Elamipretide (Brand Name FORZINITY™ for Barth Syndrome)

Elamipretide came out of a chance discovery of a family of compounds (Szeto–Schiller (SS) peptides) that selectively target the mitochondrial ETC to optimize efficiency of electron transport and restore cellular bioenergetics in aging and diverse disease models without any effect on the normal healthy organism. Originally named SS-31 (also named MTP-131 and Bendavia) it entered clinical development for a variety of complex diseases. Studies in isolated mitochondria and cells demonstrated that elamipretide improved electron transport, decreased mitochondrial generation of reactive oxygen species and elevated ATP generation.

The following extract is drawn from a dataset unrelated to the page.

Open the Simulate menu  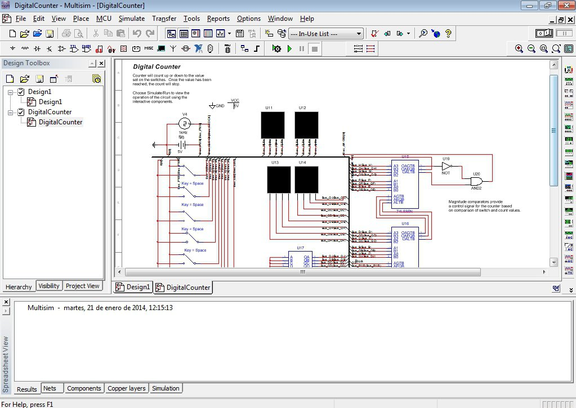point(131,19)
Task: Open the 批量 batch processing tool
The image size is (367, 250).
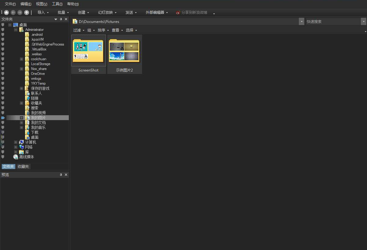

In mouse experiments, treatment with elamipretide prevented the increase in mitochondrial oxidative stress and muscle wasting associated with disuse atrophy in hindlimb and diaphragm. In aging mice, a single IP injection of elamipretide increased ATP, levels, oxidative phosphorylation, and reduced muscle fatigue Longer term treatment with elamipretide demonstrated similar increases in mitochondrial energetics and decreases in muscle fatigue

Stealth BioTherapeutics obtained regulatory approval for the first in human studies with elamipretide (then known as MTP-131). The first trials in 2015 were small, open label phase I trials in other diseases. The regulatory filings for the FA Investigator Initiated Study (IIS) With Elamipretide were in 2021.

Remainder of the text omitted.